Kritiker der Kürzungen protestieren dagegen unter anderem mit der Petition „#TeilhabeIstKeinLuxus“. Mehr als 186.000 Mal wurde sie inzwischen unterzeichnet. Die Petition ist eine Reaktion auf Kürzungsankündigungen von Bundeskanzler Friedrich Merz (CDU) auf dem Kommunalkongress des Deutschen Städte- und Gemeindebunds in Berlin am 3. Juni. Er erklärte dort: „Dass wir allerdings jährliche Steigerungsraten von bis zu 10 Prozent über Jahre hin, bei der Jugendhilfe, bei der Eingliederungshilfe sehen, das ist so nicht länger akzeptabel“.
In der Petition wird ein Zusammenhang zwischen den Sozialkürzungen und den Rüstungsausgaben hergestellt: „Während der Staat gleichzeitig ein Sondervermögen in Milliardenhöhe für Aufrüstung bereitstellt, wird bei der Inklusion der Rotstift angesetzt.“ Davor hatte der behinderungspolitische Verein „Kooperation Behinderter im Internet“ (kobinet) bereits im März gewarnt: „Die geplanten Investitionen könnten langfristig Ressourcen binden, die auch zur Teilhabe von Menschen mit Behinderung beitragen. Die Mehrausgaben dürfen aber keine Begründung sein, um anderweitig an Inklusion zu sparen“. Ohne gezielte Mittelzuweisungen bestehe die Gefahr, dass Inklusionsmaßnahmen „weiter ins Hintertreffen geraten“.
Auch der Behindertenverband „Lebenshilfe“ protestiert. Ulla Schmidt (SPD), Bundesgesundheitsministerin von 2001 bis 2009 und heute Lebenshilfe-Bundesvorsitzende erklärte, Merz unterstelle mit seiner „pauschalen Aussage“, dass Menschen mit Behinderung und ihre Familien sowie Kinder und Jugendliche „zu Unrecht Leistungen beziehen und zu viel Geld kosten“. Das sei „ungeheuerlich“. Dem Verband Sonderpädagogik zufolge dürfen Eingliederungshilfe-Leistungen „kein Spielball von Haushaltskonsolidierungen“ sein. In einer Stellungnahme wandte sich der Verband direkt an den Bundeskanzler: „Sprechen Sie bitte im Zusammenhang mit dem Menschenrecht auf Teilhabe und Inklusion niemals von Belastungen, Kostenlawinen und Luxus.“ Dem Bundesteilhabegesetz zufolge, das ab 2017 stufenweise in Kraft trat, haben behinderte Menschen einen Rechtsanspruch auf gesellschaftliche Teilhabe.
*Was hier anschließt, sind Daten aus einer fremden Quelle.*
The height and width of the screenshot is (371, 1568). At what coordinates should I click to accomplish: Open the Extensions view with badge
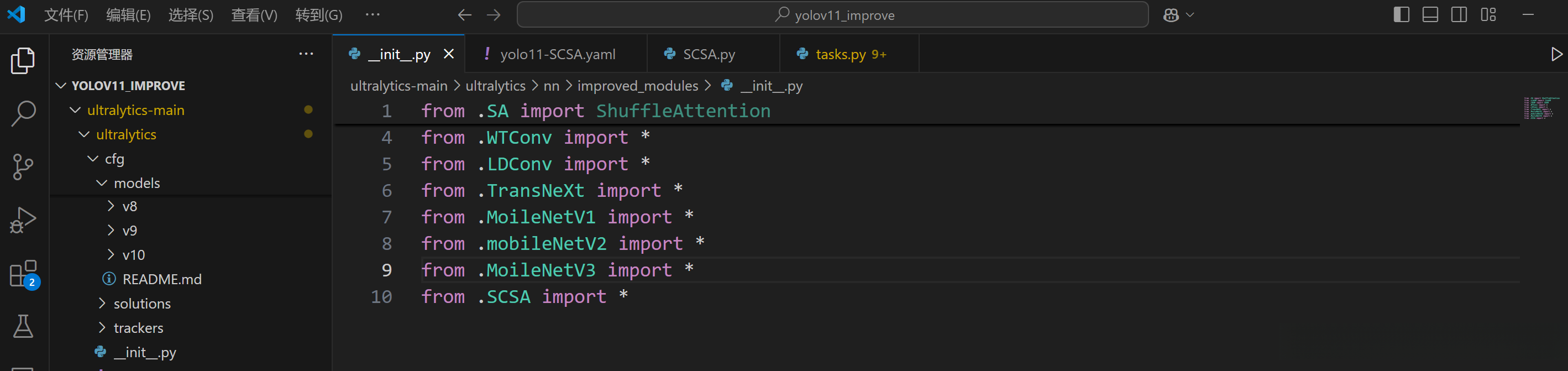[x=23, y=274]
Wilfried Oellers, Beauftragter für die Teilhabe von Menschen mit Behinderungen der CDU/CSU-Bundestagsfraktion, relativierte in einem von „kobinet“ veröffentlichten Statement die Aussagen des Bundeskanzlers. „Wir planen keineswegs Einschnitte bei den Leistungen der Eingliederungshilfe“, erklärte er. „Allerdings wollen wir in diesem Bereich das Dickicht der kostentreibenden Bürokratie lichten.“ Es gehe darum, die Leistungserbringung zu vereinfachen.
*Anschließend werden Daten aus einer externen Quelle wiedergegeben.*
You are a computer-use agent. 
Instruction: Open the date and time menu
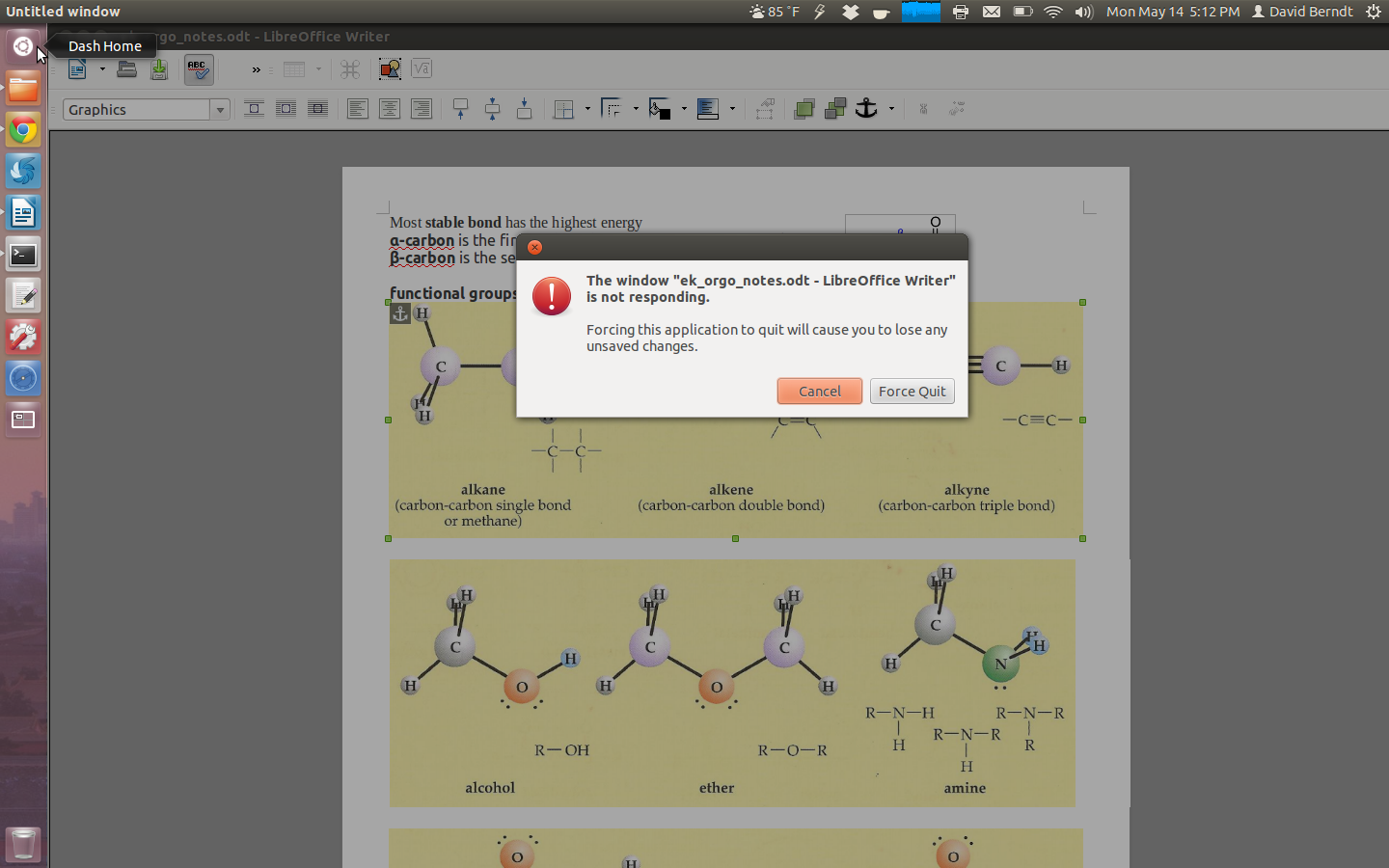tap(1172, 12)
Keine der von Multipolar angefragten Behindertenorganisationen meldete sich bis Redaktionsschluss mit einer inhaltlichen Stellungnahme zu Wort. Kontaktiert wurden unter anderem der Evangelische Fachverband für Teilhabe (BeB), der Bundesverband für Körper- und mehrfachbehinderte Menschen (BVKM), die Lebenshilfe Berlin, der Allgemeine Behindertenverband für Deutschland (ABID) sowie die Initiative „Handicap International“. Annetraud Grote, niedersächsische Landesbeauftragte für Menschen mit Behinderungen, ließ über ihr Sekretariat ausrichten, dass sie wegen ihres vollen Terminkalender kein Statement abgeben könne.